Goulding: I do. It’s obviously an extraordinary privilege to be able to do something like this. And to work with these kinds of people and to have the resources and the kind of support that we’ve gotten from Apple, so whenever I say things like ‘this is really hard,’ or ‘this is a tough period of time for me in my life,’ that’s a very personal, self-reflective response. But if people really seem to understand what we’re trying to do, at least some part of it, then I absolutely would love to make more. If there’s a very weak mandate coming out of season one, then you have to really think to yourself, is this really worth everyone’s time? We have five screenings this week between New York and LA and then it drops on the 19th. And then you kind of sit back and you wait to see if people dig it or not. And if they do, I think René and I have 100 more ingredients in our collective mind to say, this is what we would do with a season two or season three.
What do we want to be in a post-Bourdain R&K world?
Thornburgh: Write your congressman.
Goulding: After delivering the last episode, I bought a camper van and took off for the Pyrenees. I tried to hike off the crazy baggage of making this thing, but also everything that’s happened since Tony died. We actually started the post-Bourdain era, you and me, on a hike on the Portuguese coastline, thinking through life, thinking through what’s next, thinking through Roads & Kingdoms. What is it? Who are we? What do we want to be in a post-Bourdain R&K world? And there were two things that came out of that four-day hike. One was for me to say, hey, I want to be able to go out and create something probably on my own and see what comes out, and this is “Omnivore.” And the other was, let’s see if we can put together a League. Let’s see if we can get the same kind of people who read Roads & Kingdoms out in the field with us and tell them stories in an even more intimate way than what we can on the page, and that’s what grew into the League of Travelers. In the exact same amount of time that I’ve been building the show, you’ve been building the League of Travelers.
Thornburgh: Well if the question is, can I drink flagons of wine while leading people around the Puglian countryside, the answer is yes, yes I can.
Goulding: Well I know that you can, and in every photo I see, you’re on some kind of perch with a beverage in hand, and usually the other hand is in some kind of gesticulation of sort, which is such a great pose for you.

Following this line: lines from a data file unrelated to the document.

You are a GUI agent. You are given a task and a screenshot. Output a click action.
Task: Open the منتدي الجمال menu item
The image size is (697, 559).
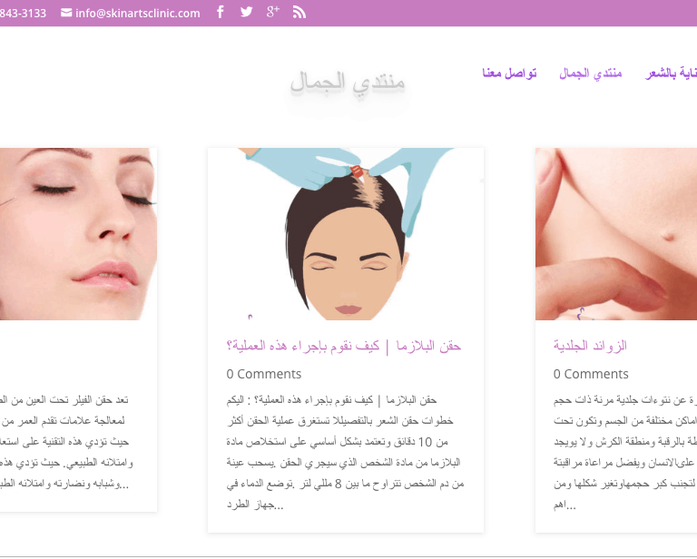tap(590, 73)
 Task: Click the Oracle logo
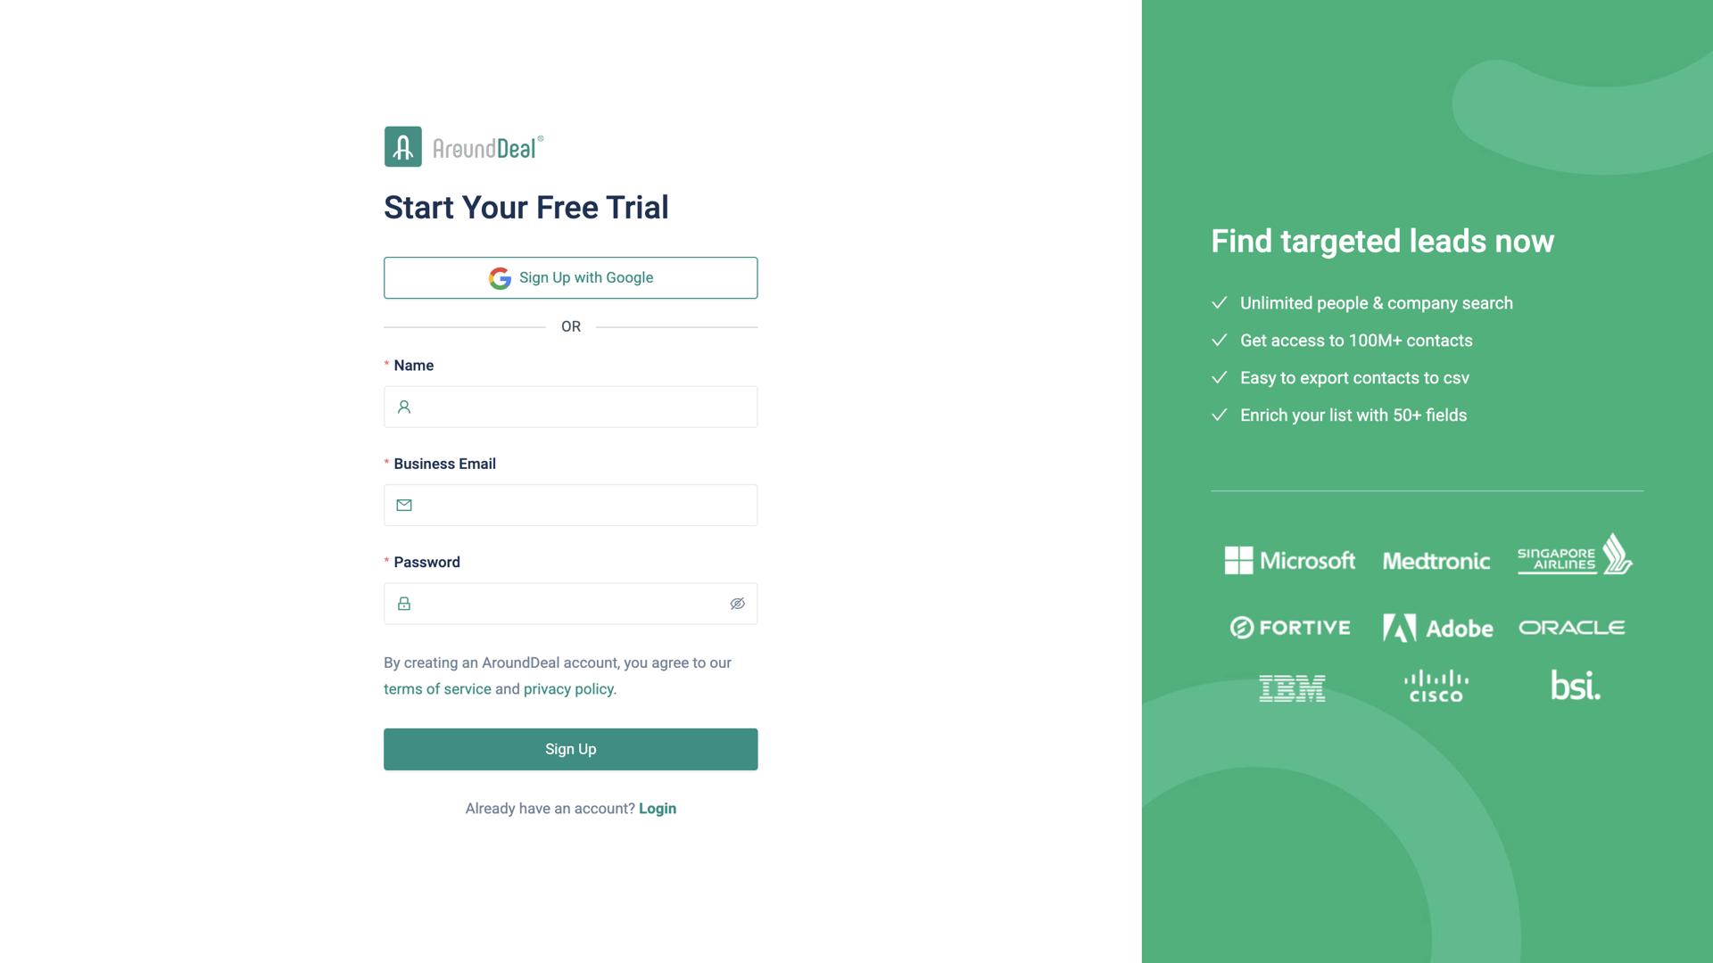click(1571, 628)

Thornburgh: Somewhere between Captain Morgan and Billy Goat.
Goulding: But I know you’ve been on a similarly meandering, circuitous, wild, internal journey in the same amount of time, these last four or five years. How are you looking at things now?

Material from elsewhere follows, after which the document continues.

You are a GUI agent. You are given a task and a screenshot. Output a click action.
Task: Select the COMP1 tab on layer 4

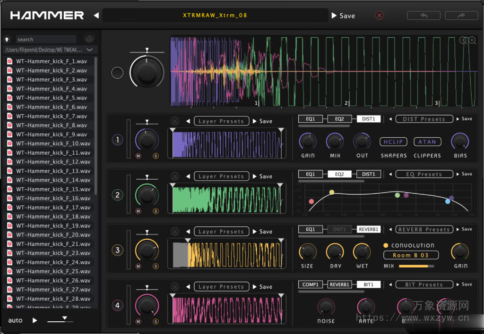click(311, 284)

Thornburgh: Talking about that hike in Portugal, we always had one side of things that had worked really well and the other that had not, specifically creative and business. Creative great, business fucking disastrous. I think it’s always good in a darkening world to take a moment to say, alright, yes, we’re actually doing well. I could not be more excited about “Omnivore” and the sheer act of creation to get this on the screen, but I’m also super happy that Roads & Kingdoms is not dead. I mean, it was pretty dead.
Goulding: It’s amazing.
Thornburgh: It’s ironic to say this on a podcast that I’ve been trying to drown in the bathtub for the last two years and that we’re reviving for “one night only.” But I do feel that it’s all related. You need to have a business. You need to have a budget from Apple. You need to have your own feet that you can stand on as Roads & Kingdoms. It’s great to just be here, to know that we’re going to be here. And I will say, it’s incredible to see on the screen on “Omnivore” some of the people that we get to know and get to hang out with in different places around the world. It’s all surviving somehow. A lot of it are ideas, the Bourdain ideas, the precedent that he set: that shit lives on, but only if you build on and around it. It’s very fucking edifying just to be out here.